Ihre Geschichten, bei deren Verlebendigung ein klar als Schauspielerin markiertes Ensemble-Mitglied hilft, sind äußerst berührend und machen die Tragik, die Krieg ganz aktuell und quasi vor der Haustür bedeutet, berückend spürbar. Wenn sich am Ende das riesige, vielstimmige Ensemble mit Gesang und minimaler, handgemachter Musik zu einem Brecht-Weillschen Finale synchronisiert, dann ist die Kraft des Theaters spürbar, ganz grundlegend und elementar. Ein wichtiger, letztlich doch gelungener Abend.

Ein Mensch wie ihr
Ein vielstimmiger Parcours nach "Fatzer" von Bertolt Brecht
"Fragment": Textfassung und Regie: Philipp Preuß, Bühne: Ramallah Sara Aubrecht, Kostüm: Eva Karobath, Video: Konny Keller, Dramaturgie: Helmut Schäfer, Komposition: Jörg Ritzenhoff, Mit: Günther Harder, Leonhard Hugger, Fabio Menéndez, Steffen Reuber, Rupert J. Seidel, Gabriella Weber.

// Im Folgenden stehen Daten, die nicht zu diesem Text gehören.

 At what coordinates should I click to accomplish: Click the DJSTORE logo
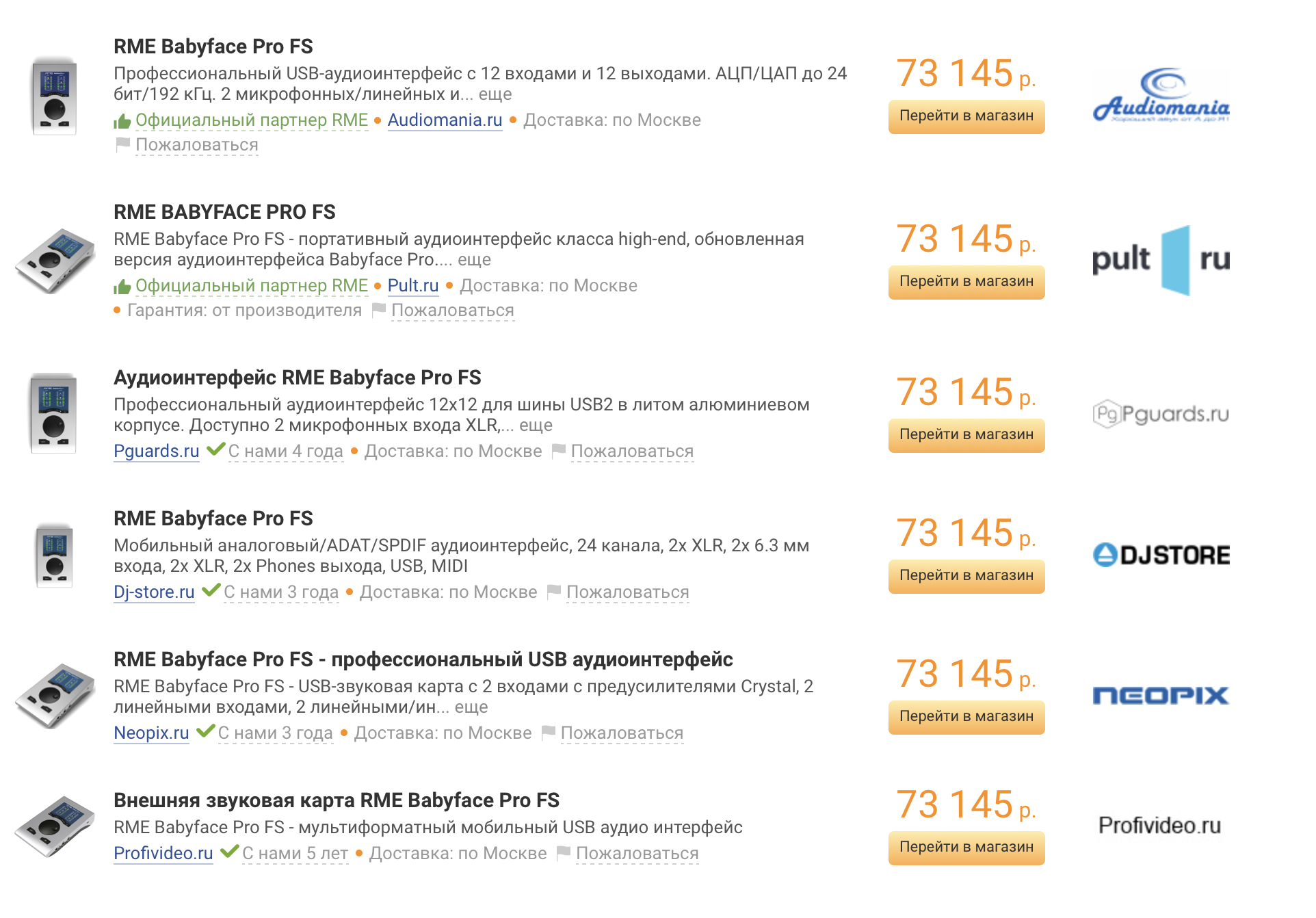click(x=1161, y=555)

"Jemand ohne Uniform": Text und Regie: Christine Umpfenbach, Dramaturgie: Dijana Brnic, Philine Kleeberg, Kostüm: Mona Kuschel, Bühne: Ramallah Sara Aubrecht, Video: Anton Kaun, Chor: Gijs Burger, Thorsten Töpp, Mit: Eda Aliji/Sham Mousa, Anya Dudkina, Inge Ketzer, Jasmina Music, Suhair Amal Omran, Berit Vander.

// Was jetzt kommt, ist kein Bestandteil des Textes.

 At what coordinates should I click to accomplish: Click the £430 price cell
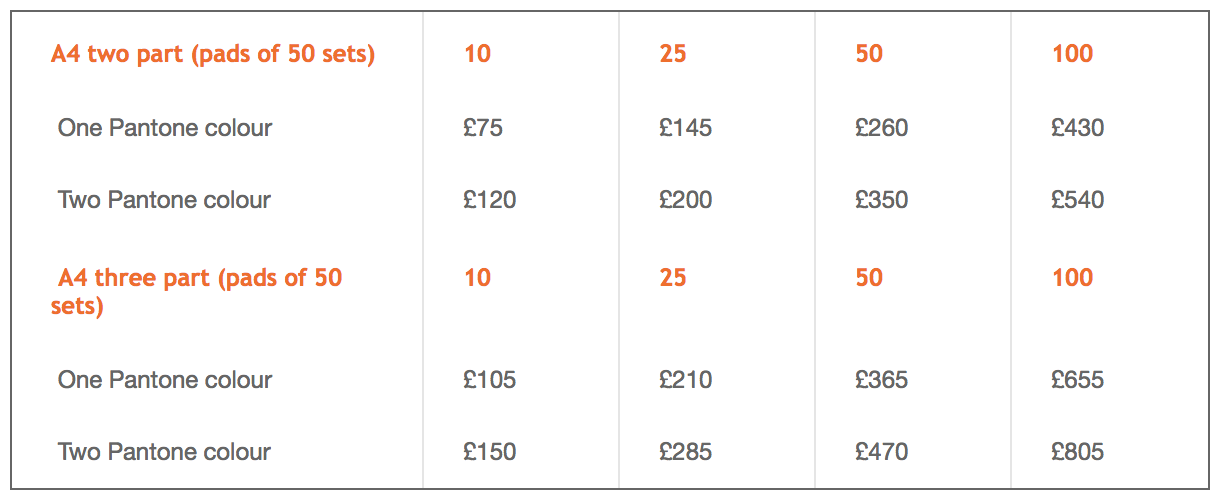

"Nicht gern allein": Choreographie in Zusammenarbeit mit dem Ensemble und Konzept: Rafaële Giovanola, Komposition: Jörg Ritzenhoff, Bühne: Ramallah Sara Aubrecht, Kostüm: Fa-Hsuan Chen, Von und mit: Léonce Noah Konan, Jonathan Sanchez, Silvia Ehnis Pérez Duarte, Maria Mercedes Flores Mujica, Wisam Aftah, Abdulrazak Balksh, Alaa Nema, Maryam Nema, Olena Polianska.

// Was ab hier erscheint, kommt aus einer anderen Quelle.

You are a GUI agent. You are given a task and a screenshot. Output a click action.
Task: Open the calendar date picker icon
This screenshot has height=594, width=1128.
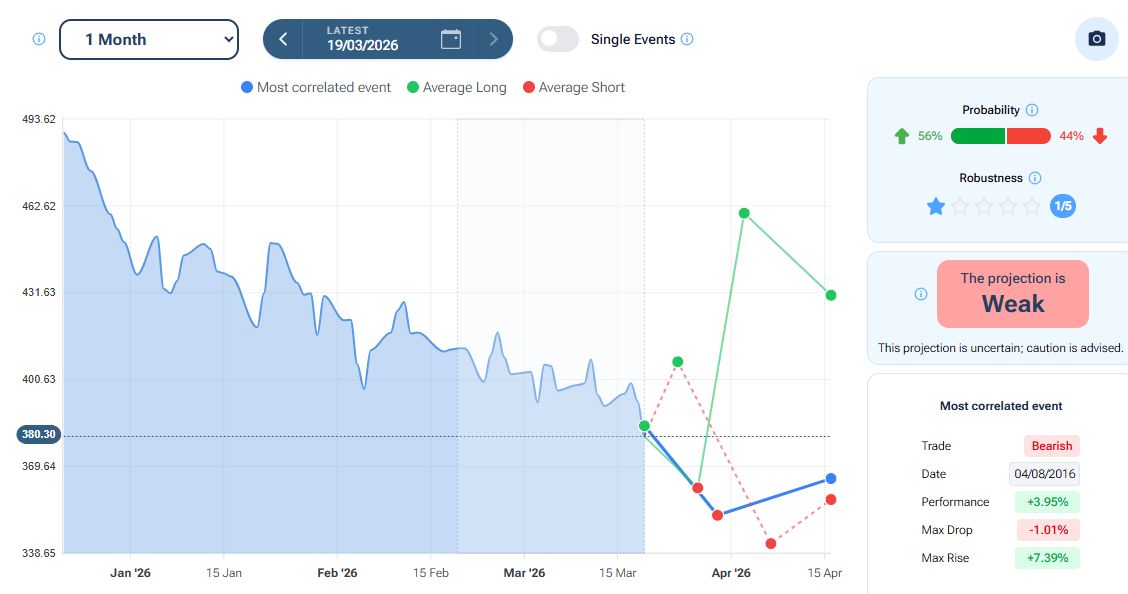[x=451, y=39]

Premiere am 14. Oktober 2022
Dauer: 3 Stunden, keine Pause

 www.vier.ruhr


Kritikenrundschau

"Ein Experiment, das gelungen ist, ein gutes Beispiel für fruchtbare Kooperation von mehreren Kulturinstitutionen in einer Stadt", schreibt Andrea Müller in der WAZ (online am 15. Oktober 2022), "auch wenn es zwischendrin im abwechslungsreichen Theatermarathon doch zähe Minuten gibt oder mancher Regieeinfall sich nicht erschließt."